In the Christmas 2019 blog post, who invited the writer's family to Christmas Breakfast?

-- Start Selected passage --

Saturday, December 28, 2019

12/27 Christmas 2019:The Gonzales Family Christmas 2019 (unfinished)

Extension of my thoughts on Christmas 2019...

This Christmas, was an interesting one, as you may have read. I didn't actually spend the 25th of December with The Roots of my family (immediate). Which is funny, because I did spend it with the Arizona relatives: Uncle Steve and Janell with Morgan and Markie, plus all those whom we spent the day with ON CHRISTMAS DAY, who are family, just not immediate. Mom's sister, Aunt Ann, invited us to Christmas Breakfast, and it was also Glorious and Amazing. For, Peter, our good friend and adopted Arizona Brother was there (he is really close to me for reasons I will explain later), and the Williams family, Gracie, Kerry, and Jesse, and the Guest of Honor, Uncle David. Sarah had never met him since the we've been together, and he is someone whom she meshed with really easily. Sarah is my family. It was really cool.

-- End Selected passage --
-- Start Extracted material --

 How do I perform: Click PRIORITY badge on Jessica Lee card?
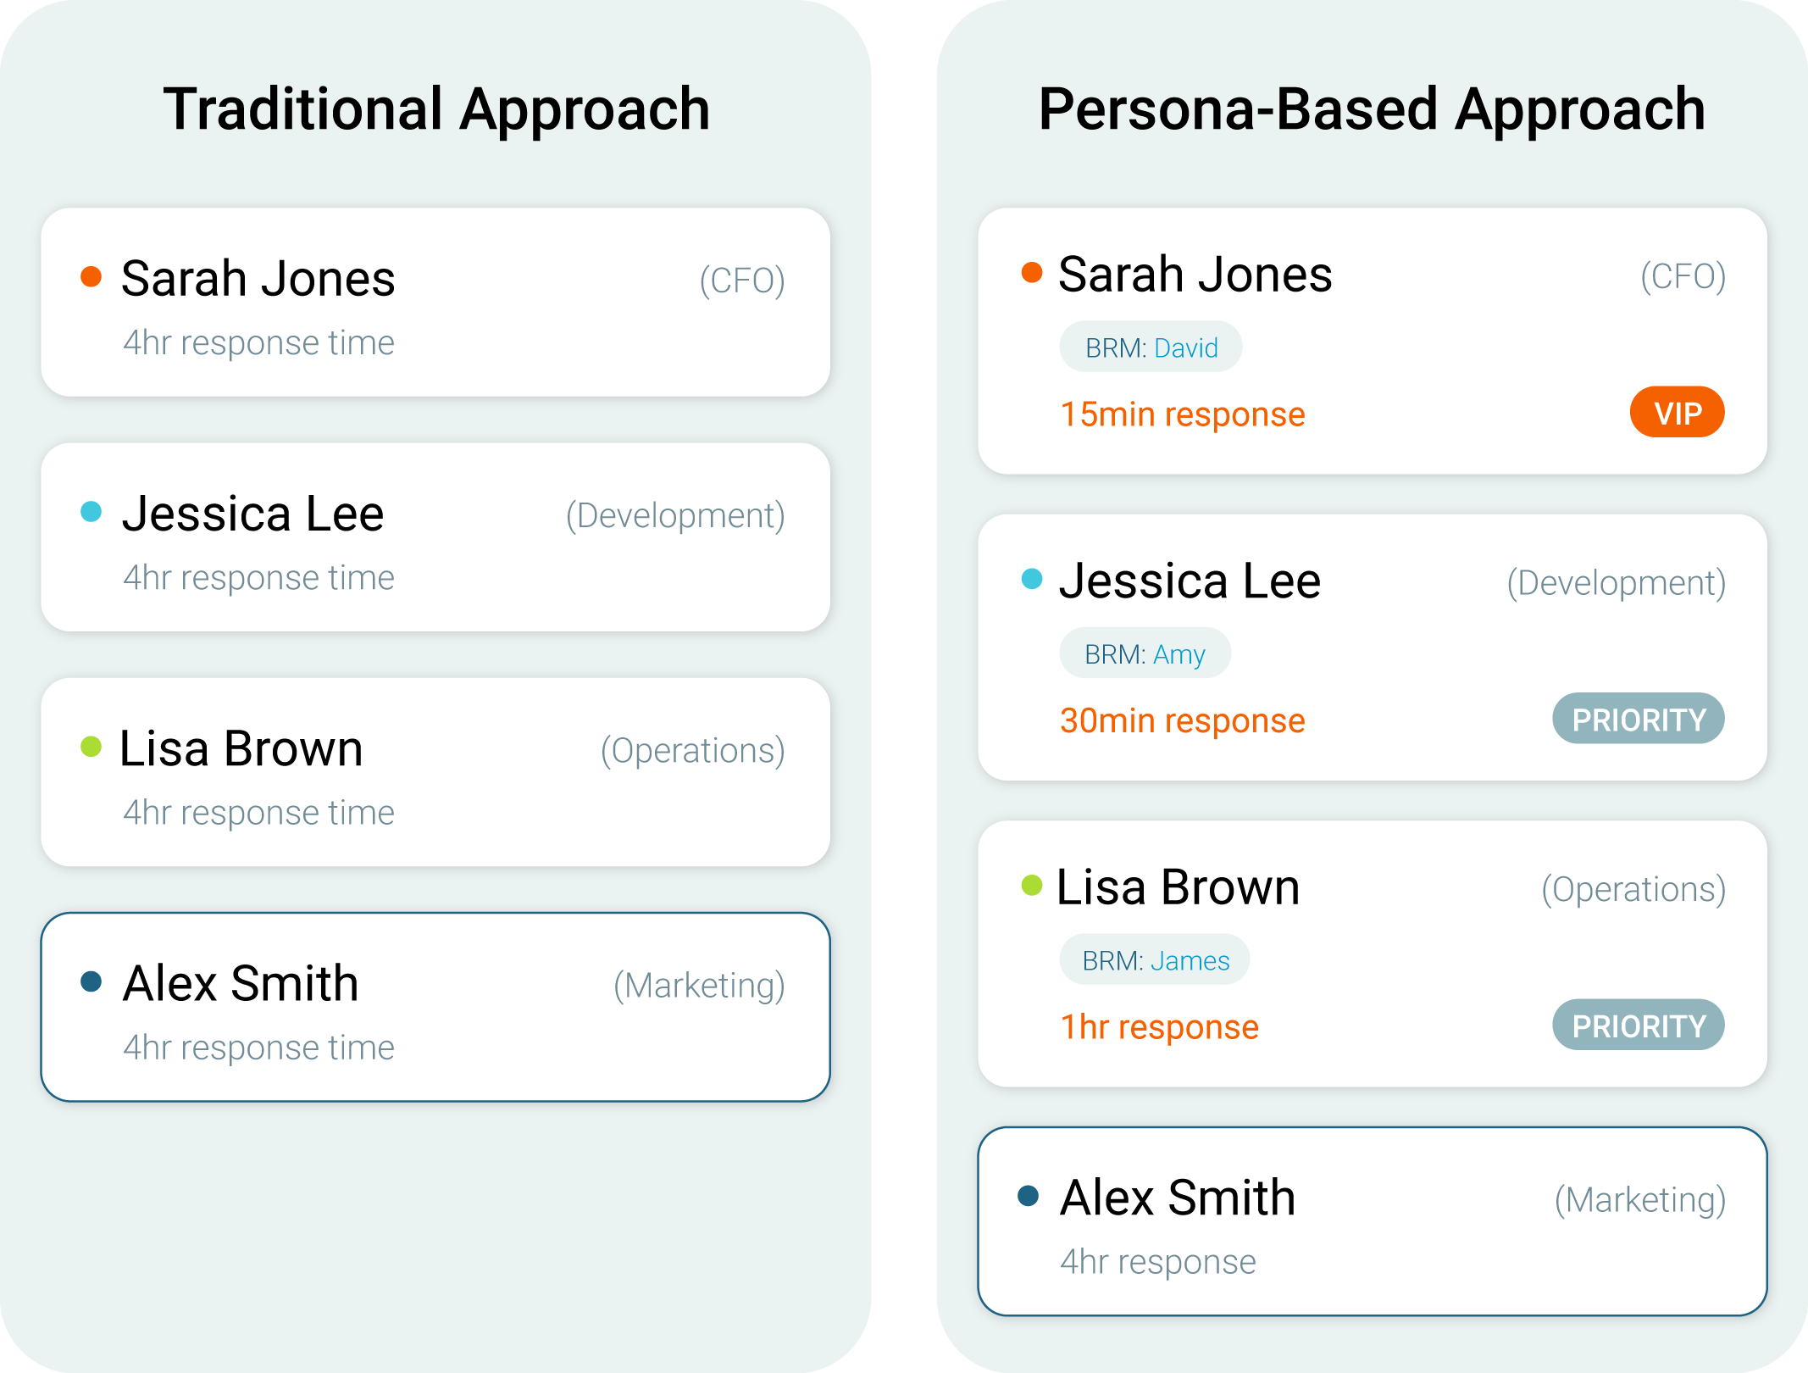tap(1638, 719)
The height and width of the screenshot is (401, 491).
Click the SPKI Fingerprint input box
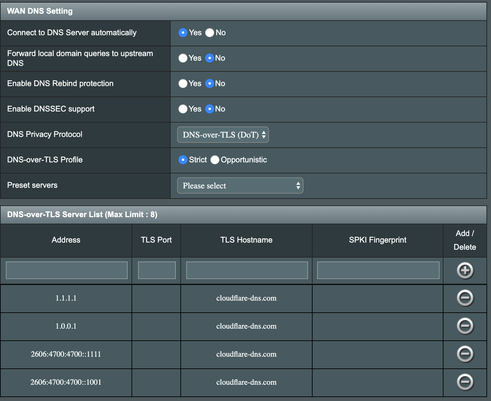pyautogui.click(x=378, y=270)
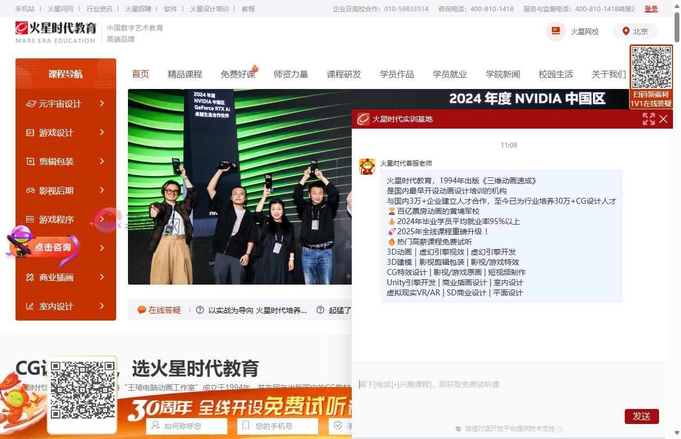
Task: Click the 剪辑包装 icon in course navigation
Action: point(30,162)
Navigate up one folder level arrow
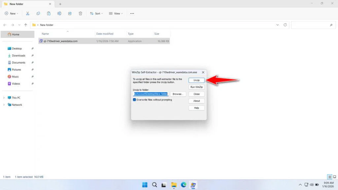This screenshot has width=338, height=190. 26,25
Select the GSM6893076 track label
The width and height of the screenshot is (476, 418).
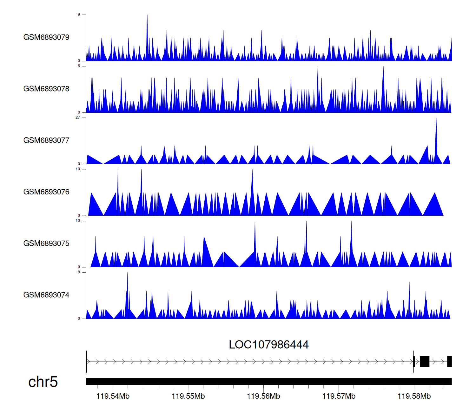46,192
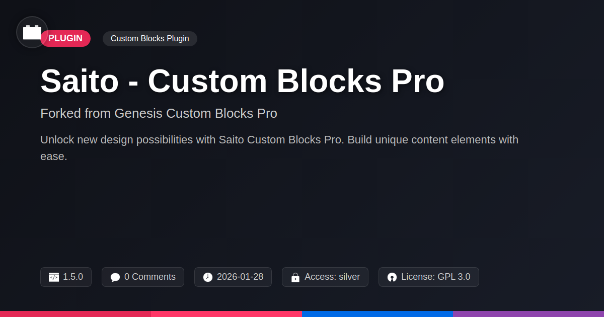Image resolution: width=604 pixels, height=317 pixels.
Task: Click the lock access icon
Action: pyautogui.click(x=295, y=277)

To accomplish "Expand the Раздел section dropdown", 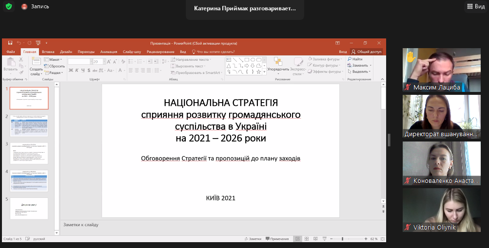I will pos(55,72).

-- End Extracted material --
-- Start Extracted material --

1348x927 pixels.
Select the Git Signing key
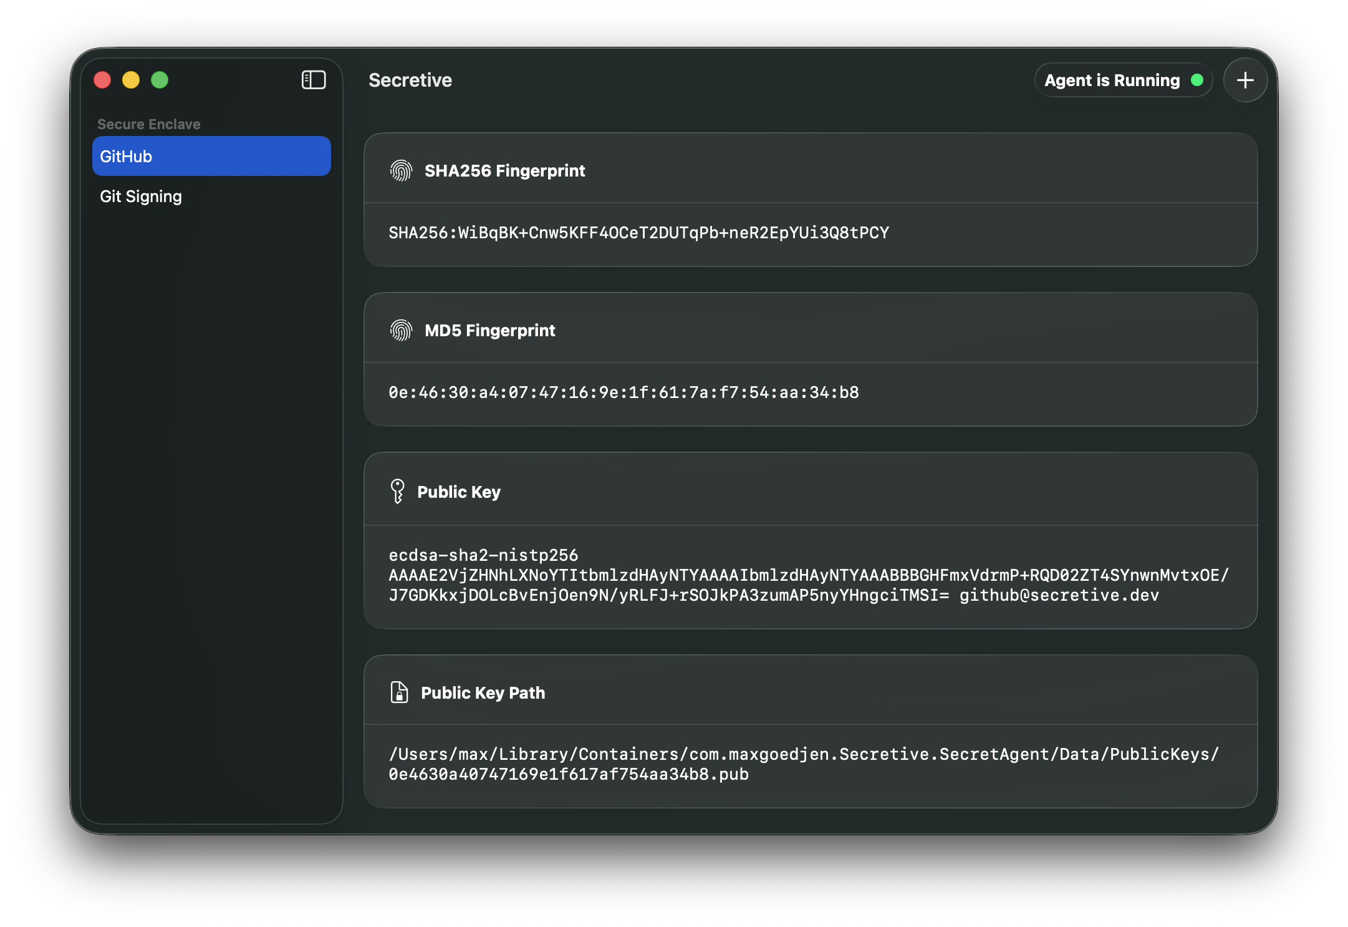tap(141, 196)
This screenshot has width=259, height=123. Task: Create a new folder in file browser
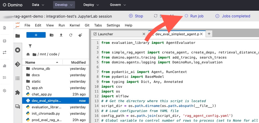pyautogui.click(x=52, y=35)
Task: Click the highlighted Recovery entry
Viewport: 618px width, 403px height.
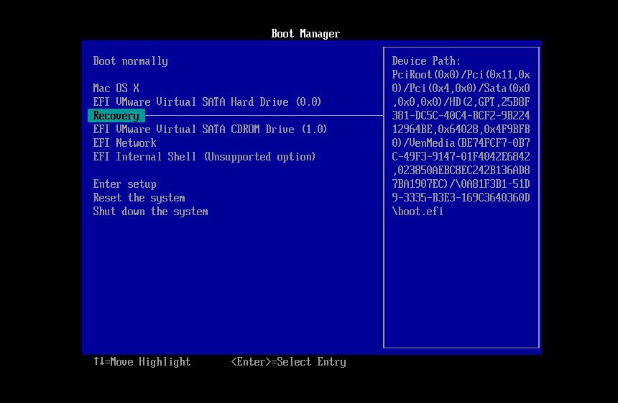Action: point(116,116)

-- End Extracted material --
-- Start Extracted material --

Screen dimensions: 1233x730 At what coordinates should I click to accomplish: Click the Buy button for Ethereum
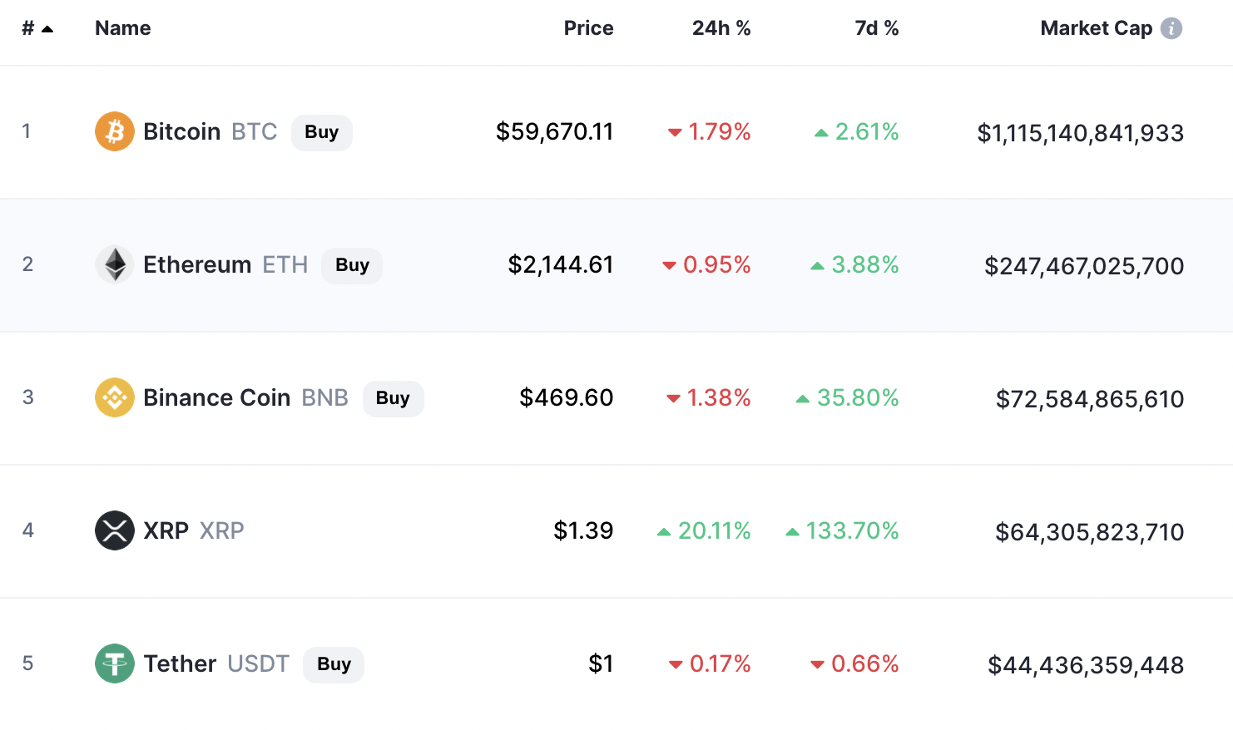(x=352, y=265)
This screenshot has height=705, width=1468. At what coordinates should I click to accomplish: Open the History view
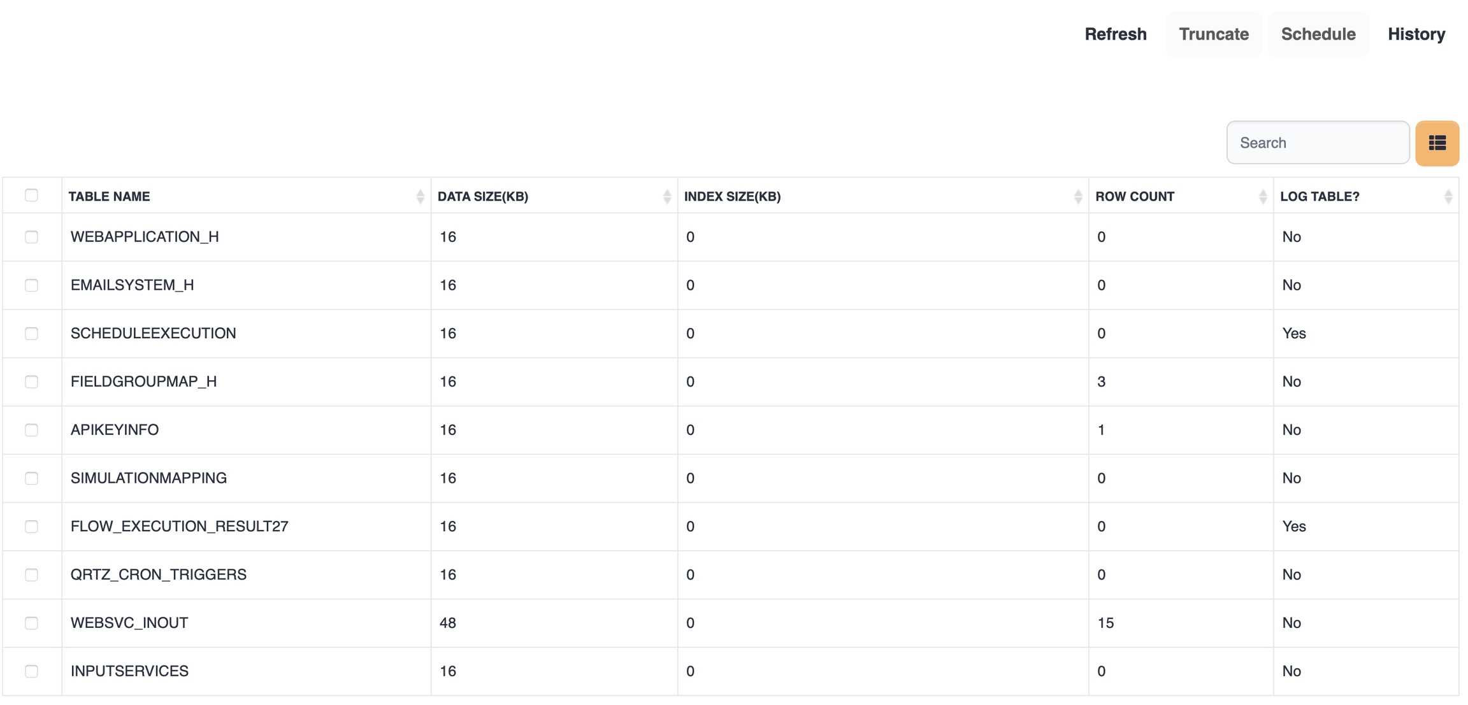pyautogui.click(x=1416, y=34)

-- End Extracted material --

- Solution for this task -
Aunt Ann, Mom's sister.